> PROBLEM STATEMENT
Update the rows starting at the line containing "The image size is (1167, 656)." and ending at the line containing "Looking at the": replace "wizard step" with "setup step" and keep everything else unchanged. Leave the pictures out of your answer.

— START INPUT MATERIAL —

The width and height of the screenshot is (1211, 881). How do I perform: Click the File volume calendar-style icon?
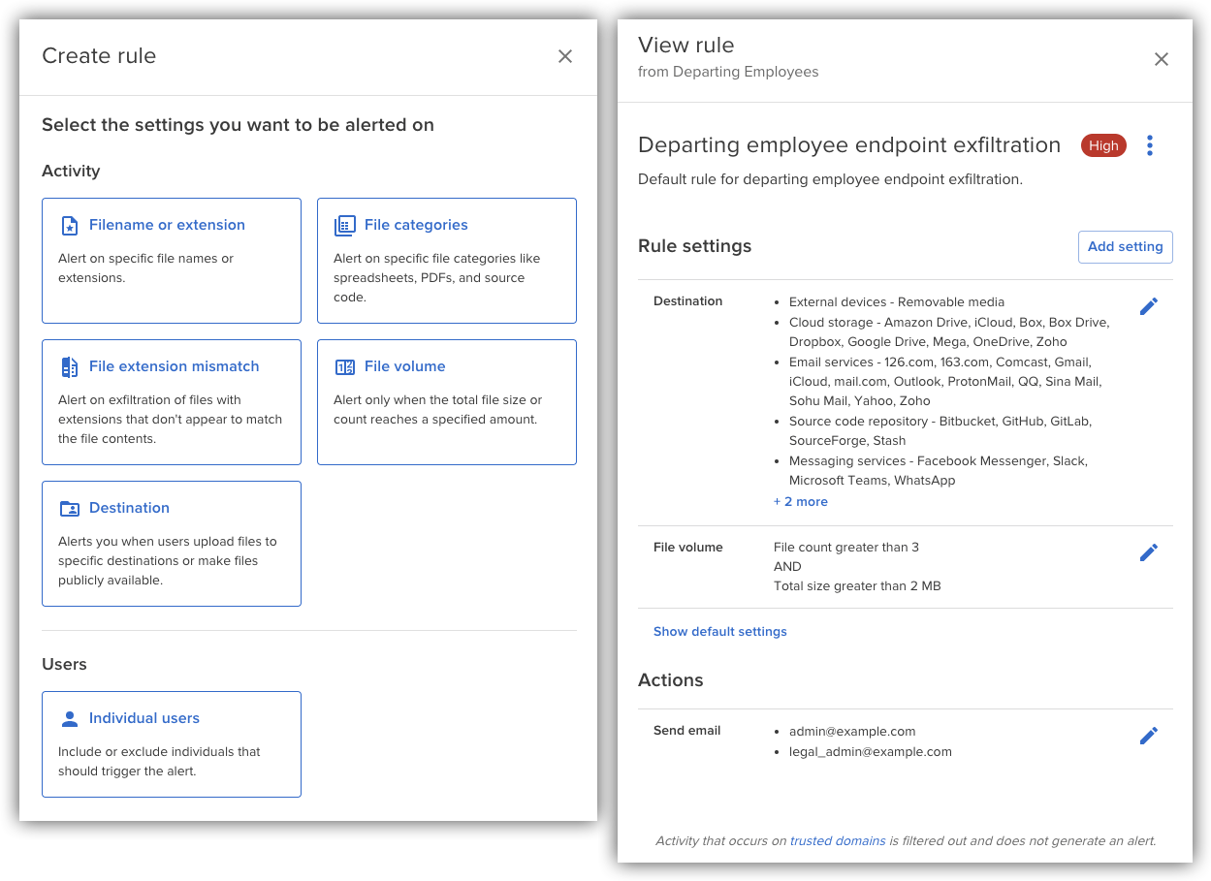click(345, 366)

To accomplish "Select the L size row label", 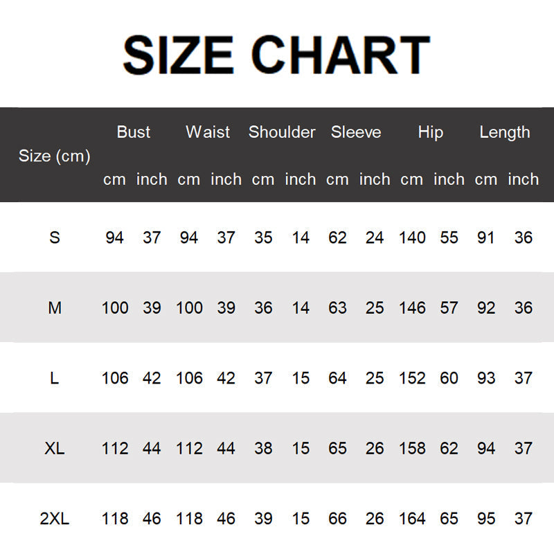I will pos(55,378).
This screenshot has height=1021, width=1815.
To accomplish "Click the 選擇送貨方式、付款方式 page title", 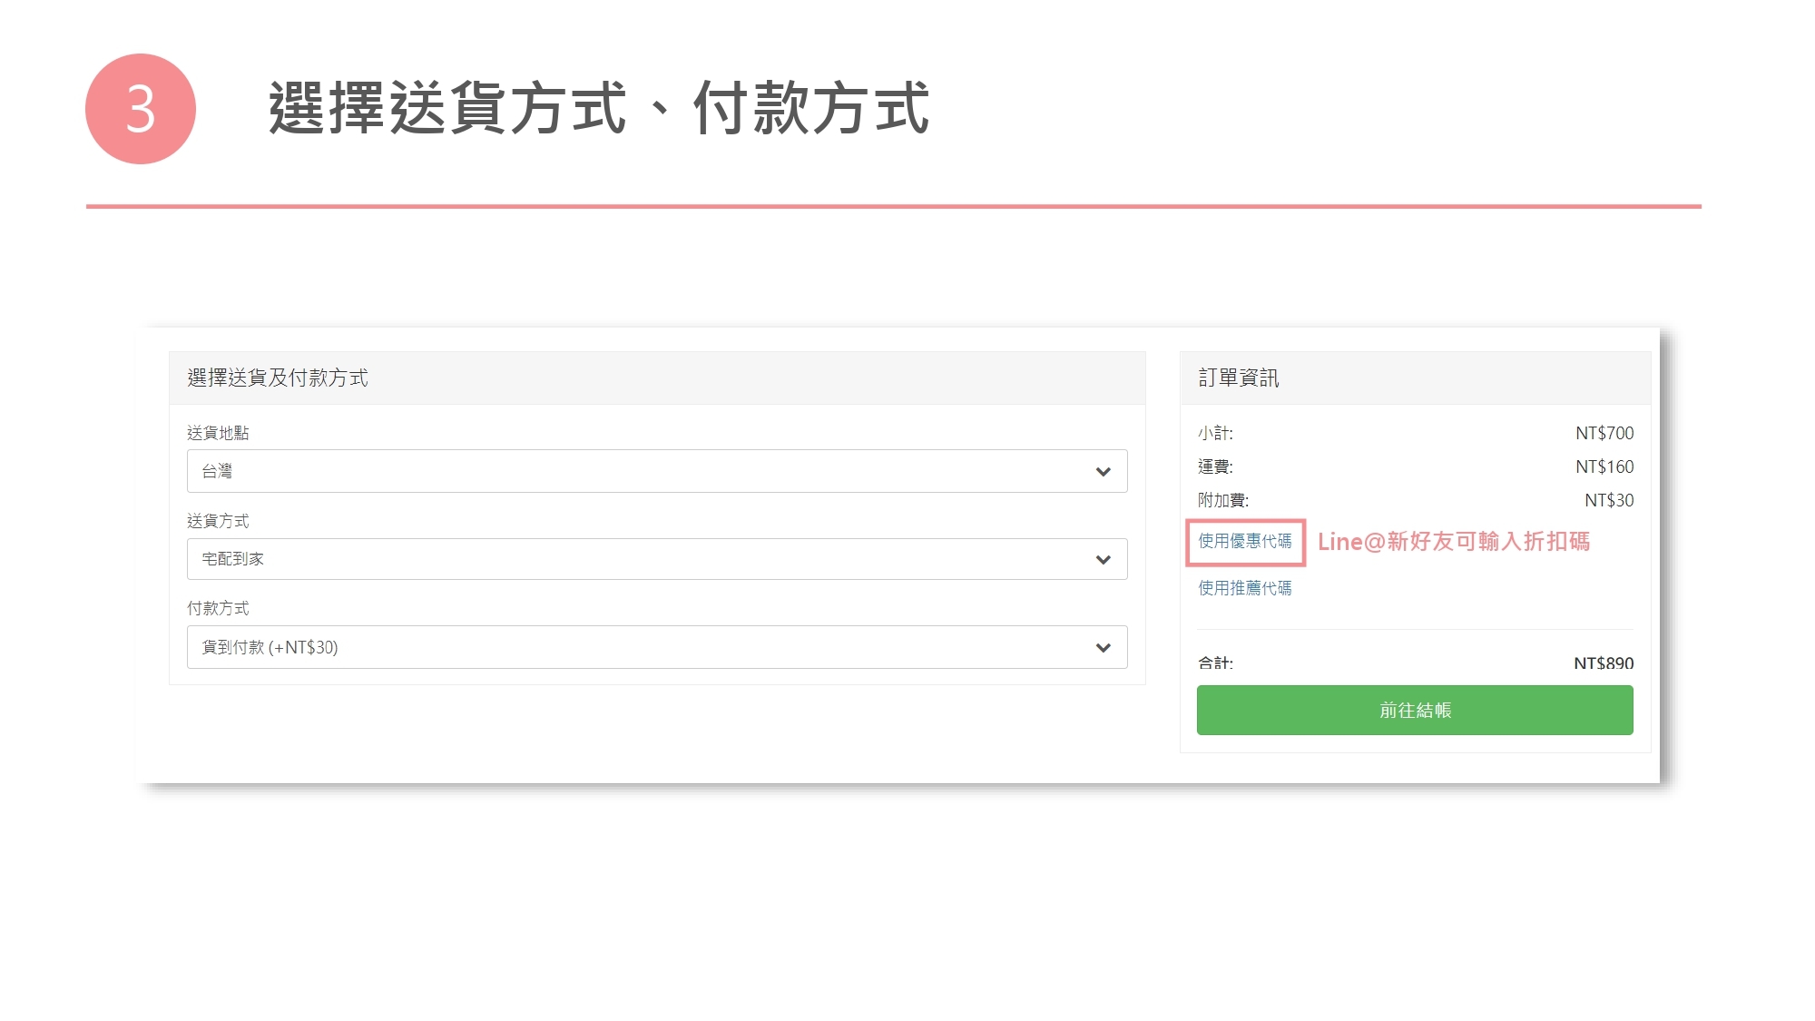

— END INPUT MATERIAL —
— START INPUT MATERIAL —

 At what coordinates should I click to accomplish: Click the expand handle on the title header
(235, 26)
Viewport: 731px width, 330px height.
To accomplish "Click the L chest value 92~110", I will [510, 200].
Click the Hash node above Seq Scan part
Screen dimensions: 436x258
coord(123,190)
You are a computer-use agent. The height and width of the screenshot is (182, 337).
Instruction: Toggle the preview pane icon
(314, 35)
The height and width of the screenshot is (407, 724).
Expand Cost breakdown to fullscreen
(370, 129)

— END INPUT MATERIAL —
— START INPUT MATERIAL —

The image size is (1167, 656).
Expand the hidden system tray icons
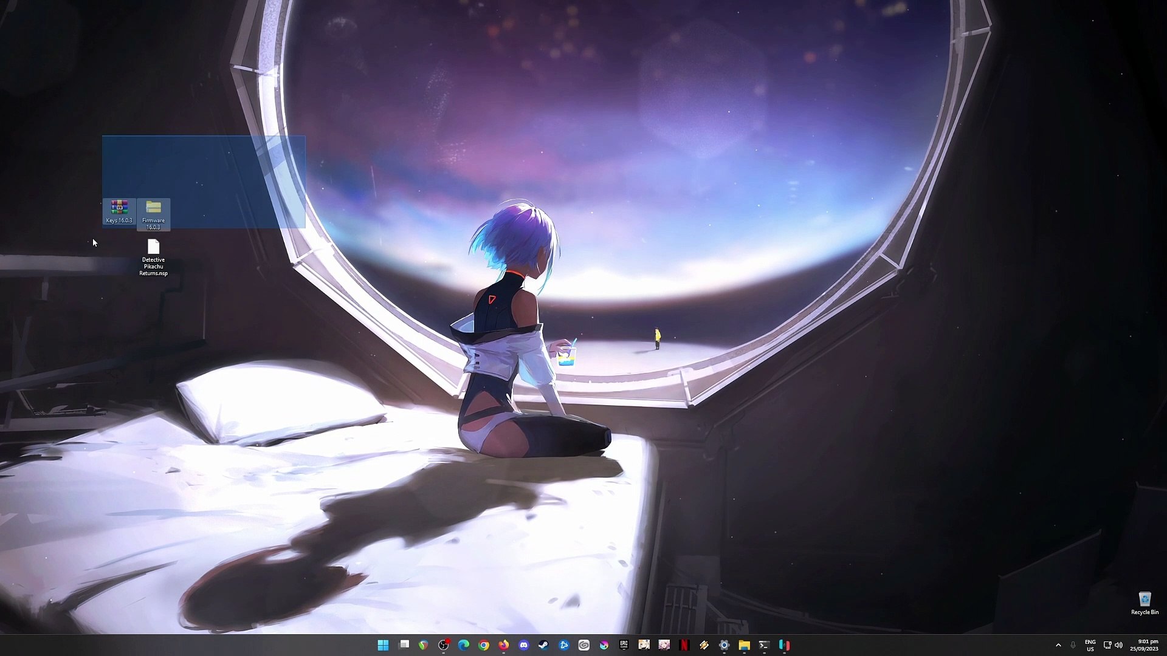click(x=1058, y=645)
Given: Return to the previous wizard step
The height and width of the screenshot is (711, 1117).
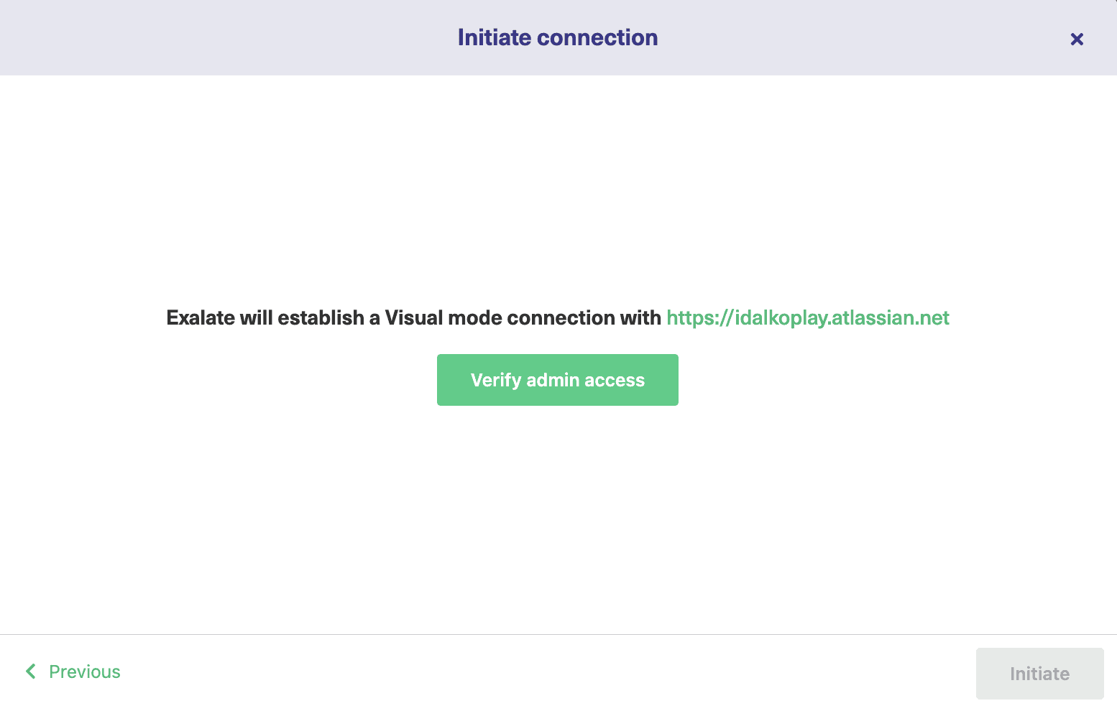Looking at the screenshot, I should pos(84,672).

— END INPUT MATERIAL —

> FINISHED TASK
The image size is (1167, 656).
Expand the hidden system tray icons
click(x=1058, y=645)
Given: Return to the previous setup step
The height and width of the screenshot is (711, 1117).
Looking at the screenshot, I should pos(84,672).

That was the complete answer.